In the midst of the program, Barack Obama lauded the dealerships it was reviving, the fuel savings it was generating for consumers and its impact in “getting the oldest, dirtiest, and most air-polluting trucks and SUVs off the road for good.” A General Motors executive was even more glowing: “I can't remember too many programs that it's hard to find anything negative about.”
In retrospect, though, a popular program (which still had its critics) isn’t the same thing as an effective one. And a new paper concludes that “cash for clunkers” did little for either of its true intended beneficiaries (beyond those 600,000 happy customers, that is): the economy and the environment.
In a newly updated study from the think tank Resources for the Future, Shanjun Li, Joshua Linn, and Elisheba Spiller examined the program against a counterfactual world where it never existed, drawing on trends at the time from Canada. They looked at the total sales from the program (a reflection of its economic impact) and at the composition of the vehicles sold (a sign of environmental impact, based on improvements in fuel economy).
As critics of the car-rebate plan warned at the time, many of the people who took advantage of the program were on their way to buying new cars anyway. The researchers found that 45 percent of participants would have bought new cars in July and August whether the program existed or not. The rest of these people likely would have bought cars at some points later in 2009, but thanks to the promise of a $3,500-$4,500 rebate, they bought them while this deal was on the table.
“There’s enough of those consumers that that was the effect of the program,” Linn said. “There were a couple hundred thousand of these consumers who would have purchased in September or October and instead purchased in July or August.”
This means the program didn’t give much of boost to the auto industry – or the larger economy – beyond concentrating several months of car-buying demand into the program’s brief lifespan. This has been one of the key criticisms of clunkernomics.

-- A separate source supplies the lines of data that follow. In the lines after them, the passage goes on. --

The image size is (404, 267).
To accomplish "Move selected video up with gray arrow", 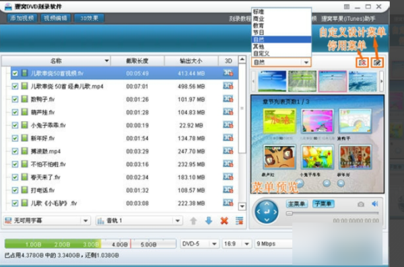I will coord(193,221).
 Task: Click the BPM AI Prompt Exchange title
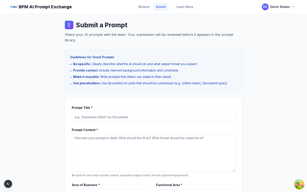[x=45, y=7]
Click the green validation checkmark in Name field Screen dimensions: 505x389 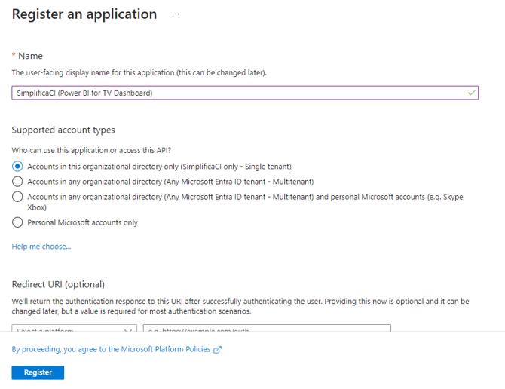click(471, 93)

There are other potential economic benefits that come from transferring $3 billion from the government’s coffers to peoples’ pockets. Perhaps families took that $4,500 they saved on a new Camry and instead spent it on a new washing machine and a vacation. But if the goal of the program was to spur people to trade up from clunkers they’d otherwise been planning to drive for another few years, this research suggests that simply did not happen.
The authors did find that the program had an effect on the vehicle choices buyers made. But these results are discouraging, too. Among all of the cars bought in the U.S. in July and August, the average fuel economy was only 0.65 miles per gallon better than it would have been among newly purchased cars had the program never existed. Averaged out over June through December, that number falls to 0.23 miles per gallon.
Over the lifetime of these vehicles – and depending on exactly how long people keep them and how they drive them – cash for clunkers will have paid $91 to $288 per ton of carbon dioxide saved.
“We conclude that there are worse programs,” Linn said in a tepid endorsement of “cash for clunkers” as a tool to reduce emissions. “But there are better programs.”
The lesson may be that in trying to serve multiple ends, the program didn’t do a very good job at either one.
“If you could do two separate programs,” Linn said, “have one focus on stimulating the economy, on stimulating the vehicle market, and another focusing on encouraging fuel economy, you’re probably better off than trying to do two things in one policy.”